Basel, Switzerland-based Novartis on June 30 said that it restarted production in “early June” at its Ivrea, Italy, and Millburn, New Jersey, sites, according to a news release. The company had halted production in May due to what it cited as potential quality issues in its manufacturing processes.
Radioligand therapy harnesses the power of radioactive atoms and applies it to advanced cancers to deliver radiation to target cells anywhere in the body with the aim of limiting damage to surrounding tissues through a targeted approach. Radioligands are also used in positron emission tomography.
The company also resumed delivery of doses to patients in a phased approach ahead of its expected six-week timeframe.

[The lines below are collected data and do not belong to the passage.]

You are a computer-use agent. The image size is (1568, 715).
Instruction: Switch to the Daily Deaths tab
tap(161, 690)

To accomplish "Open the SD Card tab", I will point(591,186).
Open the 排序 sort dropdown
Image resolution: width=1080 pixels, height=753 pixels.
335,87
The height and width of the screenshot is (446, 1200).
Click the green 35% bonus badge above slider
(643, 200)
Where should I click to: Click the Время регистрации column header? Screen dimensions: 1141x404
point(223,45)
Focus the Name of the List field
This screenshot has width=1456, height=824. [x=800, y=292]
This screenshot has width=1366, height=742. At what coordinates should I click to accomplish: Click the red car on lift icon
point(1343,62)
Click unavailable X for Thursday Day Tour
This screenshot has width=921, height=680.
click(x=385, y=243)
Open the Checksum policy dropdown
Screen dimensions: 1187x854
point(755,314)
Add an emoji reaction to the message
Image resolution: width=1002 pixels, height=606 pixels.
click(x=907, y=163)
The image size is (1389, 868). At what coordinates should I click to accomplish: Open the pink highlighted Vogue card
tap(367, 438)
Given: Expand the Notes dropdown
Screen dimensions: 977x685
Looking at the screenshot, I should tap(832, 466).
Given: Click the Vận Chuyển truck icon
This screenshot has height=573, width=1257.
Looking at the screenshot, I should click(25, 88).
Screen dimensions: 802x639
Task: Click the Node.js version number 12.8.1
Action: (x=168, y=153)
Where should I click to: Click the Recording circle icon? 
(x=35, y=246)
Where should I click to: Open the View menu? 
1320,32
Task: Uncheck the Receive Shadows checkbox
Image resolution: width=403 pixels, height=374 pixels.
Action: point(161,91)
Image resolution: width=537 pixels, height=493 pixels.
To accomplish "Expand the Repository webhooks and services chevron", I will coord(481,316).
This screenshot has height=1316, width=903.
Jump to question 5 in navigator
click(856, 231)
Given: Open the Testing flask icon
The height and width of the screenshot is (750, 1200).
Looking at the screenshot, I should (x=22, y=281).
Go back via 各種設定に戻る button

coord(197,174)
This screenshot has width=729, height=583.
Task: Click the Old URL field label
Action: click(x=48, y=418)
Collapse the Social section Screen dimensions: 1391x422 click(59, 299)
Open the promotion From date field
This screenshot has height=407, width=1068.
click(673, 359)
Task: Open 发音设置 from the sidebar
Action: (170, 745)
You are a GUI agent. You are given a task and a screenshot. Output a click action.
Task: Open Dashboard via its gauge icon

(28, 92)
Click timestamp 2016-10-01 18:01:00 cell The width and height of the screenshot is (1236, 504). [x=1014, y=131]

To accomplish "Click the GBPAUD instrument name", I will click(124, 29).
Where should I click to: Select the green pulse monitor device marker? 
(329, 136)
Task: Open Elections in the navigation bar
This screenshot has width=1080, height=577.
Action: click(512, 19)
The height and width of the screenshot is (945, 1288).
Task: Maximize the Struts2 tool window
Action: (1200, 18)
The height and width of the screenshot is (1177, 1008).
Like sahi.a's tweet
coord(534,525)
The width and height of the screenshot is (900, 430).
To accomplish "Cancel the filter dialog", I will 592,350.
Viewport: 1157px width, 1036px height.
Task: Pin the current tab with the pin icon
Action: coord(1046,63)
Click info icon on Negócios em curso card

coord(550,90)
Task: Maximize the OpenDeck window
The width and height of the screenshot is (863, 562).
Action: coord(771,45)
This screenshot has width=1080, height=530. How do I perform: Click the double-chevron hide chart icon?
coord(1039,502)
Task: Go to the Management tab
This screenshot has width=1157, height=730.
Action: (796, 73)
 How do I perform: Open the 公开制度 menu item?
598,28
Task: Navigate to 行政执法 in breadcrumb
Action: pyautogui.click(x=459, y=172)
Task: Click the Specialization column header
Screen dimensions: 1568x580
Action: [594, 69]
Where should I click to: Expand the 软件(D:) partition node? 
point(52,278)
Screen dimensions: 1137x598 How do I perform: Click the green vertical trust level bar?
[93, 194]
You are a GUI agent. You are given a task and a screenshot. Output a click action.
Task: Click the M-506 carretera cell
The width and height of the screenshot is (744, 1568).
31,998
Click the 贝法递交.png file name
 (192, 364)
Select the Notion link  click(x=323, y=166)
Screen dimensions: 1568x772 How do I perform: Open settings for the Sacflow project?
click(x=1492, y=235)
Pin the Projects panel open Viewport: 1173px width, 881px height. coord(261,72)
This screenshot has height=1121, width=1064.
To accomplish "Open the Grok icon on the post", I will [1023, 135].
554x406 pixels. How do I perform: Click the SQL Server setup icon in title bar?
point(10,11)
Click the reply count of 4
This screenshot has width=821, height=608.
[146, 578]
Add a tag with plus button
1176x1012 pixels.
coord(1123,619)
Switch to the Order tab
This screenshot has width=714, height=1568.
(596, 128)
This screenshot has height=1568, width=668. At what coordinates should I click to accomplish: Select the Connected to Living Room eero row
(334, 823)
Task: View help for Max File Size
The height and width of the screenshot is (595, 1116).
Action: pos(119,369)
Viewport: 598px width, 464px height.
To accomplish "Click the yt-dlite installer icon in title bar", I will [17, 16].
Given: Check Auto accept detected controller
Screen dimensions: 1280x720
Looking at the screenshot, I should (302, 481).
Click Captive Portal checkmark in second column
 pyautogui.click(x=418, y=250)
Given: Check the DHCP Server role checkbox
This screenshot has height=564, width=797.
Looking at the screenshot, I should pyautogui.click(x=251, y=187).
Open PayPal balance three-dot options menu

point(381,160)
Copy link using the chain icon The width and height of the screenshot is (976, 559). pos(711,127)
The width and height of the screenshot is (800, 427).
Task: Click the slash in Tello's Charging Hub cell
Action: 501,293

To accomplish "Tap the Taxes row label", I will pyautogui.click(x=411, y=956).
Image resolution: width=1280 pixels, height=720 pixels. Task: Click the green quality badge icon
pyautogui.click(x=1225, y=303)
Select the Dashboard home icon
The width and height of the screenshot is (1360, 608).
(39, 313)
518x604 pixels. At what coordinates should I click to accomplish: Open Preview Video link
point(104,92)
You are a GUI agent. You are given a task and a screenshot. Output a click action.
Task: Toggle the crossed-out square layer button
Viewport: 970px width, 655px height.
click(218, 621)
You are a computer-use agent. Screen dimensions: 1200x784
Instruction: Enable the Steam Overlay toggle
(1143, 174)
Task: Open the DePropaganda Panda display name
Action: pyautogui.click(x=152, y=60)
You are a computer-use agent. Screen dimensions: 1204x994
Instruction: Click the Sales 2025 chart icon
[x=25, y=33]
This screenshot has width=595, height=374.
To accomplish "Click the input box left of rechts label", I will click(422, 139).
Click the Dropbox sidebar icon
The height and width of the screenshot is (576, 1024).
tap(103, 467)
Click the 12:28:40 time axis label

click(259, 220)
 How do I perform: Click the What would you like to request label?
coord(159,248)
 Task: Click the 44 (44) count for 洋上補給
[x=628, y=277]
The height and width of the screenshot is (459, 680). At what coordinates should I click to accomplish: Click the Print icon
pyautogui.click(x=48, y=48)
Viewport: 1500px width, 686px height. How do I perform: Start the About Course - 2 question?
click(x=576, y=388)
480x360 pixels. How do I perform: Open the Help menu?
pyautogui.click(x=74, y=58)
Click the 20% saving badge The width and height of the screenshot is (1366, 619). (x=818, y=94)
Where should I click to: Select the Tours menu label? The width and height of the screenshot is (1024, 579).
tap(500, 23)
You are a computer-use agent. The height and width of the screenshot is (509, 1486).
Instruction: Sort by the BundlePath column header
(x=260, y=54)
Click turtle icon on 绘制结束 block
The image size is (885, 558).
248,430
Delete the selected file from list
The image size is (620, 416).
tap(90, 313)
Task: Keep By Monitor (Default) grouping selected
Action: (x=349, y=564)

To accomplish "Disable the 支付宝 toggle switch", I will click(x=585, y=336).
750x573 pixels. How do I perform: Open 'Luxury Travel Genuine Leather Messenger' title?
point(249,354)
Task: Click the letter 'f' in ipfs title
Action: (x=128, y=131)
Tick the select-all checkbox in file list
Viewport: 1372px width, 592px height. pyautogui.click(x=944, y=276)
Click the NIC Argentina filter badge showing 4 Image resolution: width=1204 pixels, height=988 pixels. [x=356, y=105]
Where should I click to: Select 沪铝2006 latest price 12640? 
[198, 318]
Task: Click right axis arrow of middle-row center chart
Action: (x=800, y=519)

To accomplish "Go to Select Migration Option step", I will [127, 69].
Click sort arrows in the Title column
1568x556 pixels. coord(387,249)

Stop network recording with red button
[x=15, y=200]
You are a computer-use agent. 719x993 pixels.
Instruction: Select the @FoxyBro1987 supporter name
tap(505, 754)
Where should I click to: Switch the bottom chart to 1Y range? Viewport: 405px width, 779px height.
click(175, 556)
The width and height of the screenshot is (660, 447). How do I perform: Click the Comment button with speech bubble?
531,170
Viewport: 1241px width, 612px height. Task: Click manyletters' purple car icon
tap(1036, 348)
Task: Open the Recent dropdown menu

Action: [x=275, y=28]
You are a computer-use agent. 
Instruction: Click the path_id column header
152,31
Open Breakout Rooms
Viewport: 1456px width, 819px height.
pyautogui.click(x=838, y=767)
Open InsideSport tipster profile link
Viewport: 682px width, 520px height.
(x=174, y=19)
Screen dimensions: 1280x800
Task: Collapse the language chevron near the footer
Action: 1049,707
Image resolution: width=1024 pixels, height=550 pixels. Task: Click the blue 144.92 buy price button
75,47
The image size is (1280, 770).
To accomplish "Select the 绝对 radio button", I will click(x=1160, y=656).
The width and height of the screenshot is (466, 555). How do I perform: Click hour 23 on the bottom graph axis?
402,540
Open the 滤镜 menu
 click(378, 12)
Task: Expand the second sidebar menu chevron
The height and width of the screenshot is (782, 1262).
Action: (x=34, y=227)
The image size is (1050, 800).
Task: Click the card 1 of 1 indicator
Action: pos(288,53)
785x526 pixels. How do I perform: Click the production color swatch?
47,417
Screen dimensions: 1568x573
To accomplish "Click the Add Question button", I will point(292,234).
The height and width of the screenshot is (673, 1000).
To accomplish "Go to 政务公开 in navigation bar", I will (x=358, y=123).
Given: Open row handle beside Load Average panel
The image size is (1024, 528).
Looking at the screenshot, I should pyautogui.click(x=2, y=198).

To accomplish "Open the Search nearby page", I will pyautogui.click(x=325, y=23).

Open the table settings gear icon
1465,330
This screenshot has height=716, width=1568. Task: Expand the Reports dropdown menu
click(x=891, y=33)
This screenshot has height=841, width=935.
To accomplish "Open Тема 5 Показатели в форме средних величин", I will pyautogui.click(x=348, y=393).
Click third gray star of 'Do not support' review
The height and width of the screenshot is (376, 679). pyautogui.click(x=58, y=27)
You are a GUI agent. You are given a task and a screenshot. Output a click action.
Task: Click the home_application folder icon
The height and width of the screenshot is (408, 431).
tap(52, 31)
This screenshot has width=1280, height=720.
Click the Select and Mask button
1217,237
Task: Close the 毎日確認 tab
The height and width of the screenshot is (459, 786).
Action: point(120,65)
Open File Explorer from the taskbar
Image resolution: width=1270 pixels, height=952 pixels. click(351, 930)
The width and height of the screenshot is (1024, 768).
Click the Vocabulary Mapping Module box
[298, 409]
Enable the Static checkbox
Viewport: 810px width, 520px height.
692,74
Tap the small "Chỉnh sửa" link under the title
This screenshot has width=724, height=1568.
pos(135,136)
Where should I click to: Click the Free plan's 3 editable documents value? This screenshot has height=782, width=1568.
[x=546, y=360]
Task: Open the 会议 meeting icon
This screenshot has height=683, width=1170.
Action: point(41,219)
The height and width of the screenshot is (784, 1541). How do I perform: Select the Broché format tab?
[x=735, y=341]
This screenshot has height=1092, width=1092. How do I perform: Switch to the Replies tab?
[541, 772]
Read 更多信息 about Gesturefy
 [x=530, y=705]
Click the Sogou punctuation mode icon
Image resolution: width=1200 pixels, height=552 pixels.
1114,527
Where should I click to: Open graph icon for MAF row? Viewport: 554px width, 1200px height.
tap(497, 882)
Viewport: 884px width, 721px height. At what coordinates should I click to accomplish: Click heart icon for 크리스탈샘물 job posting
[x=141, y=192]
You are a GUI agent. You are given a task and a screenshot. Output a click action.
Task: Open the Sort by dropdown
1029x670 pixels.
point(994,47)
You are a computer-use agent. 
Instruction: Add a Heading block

“The company has remediated the issues that led to the temporary, voluntary suspension of production in May,” Novartis wrote in the release. “These issues did not affect patient safety, and no risk to patients from the doses previously produced at these sites was identified.”
Novartis has also restarted screening and enrollment for clinical trials with 177Lu-PSMA-617 (INN: lutetium (177Lu) vipivotide tetraxetan), marketed as Pluvicto (lutetium Lu 177 vipivotide tetraxetan) in the U.S., in most countries globally, and clinical trials with Lutathera (USAN: lutetium Lu 177 dotatate; INN: lutetium (177Lu) oxodotreotide) in the U.S. and Canada.
Additionally, the company said it will invest in the expansion of RLT production capabilities at both the Italy and New Jersey locations to support the growing demand for its RLT platform. It also intends to build a new radioligand manufacturing facility in Indianapolis, Indiana, that will be operational in 2023.
“We recognize that this situation has affected – and is still affecting – patients, their families and care teams,” Novartis said. “Product quality and patient safety remain the company’s top priorities. We expect that product supply may be initially limited, and we are working hard to resume full production capacity and meet patient demand as quickly as possible.
“We continue to communicate with health authorities, and they are aware that we have restarted production and that the delivery of patient doses has resumed.”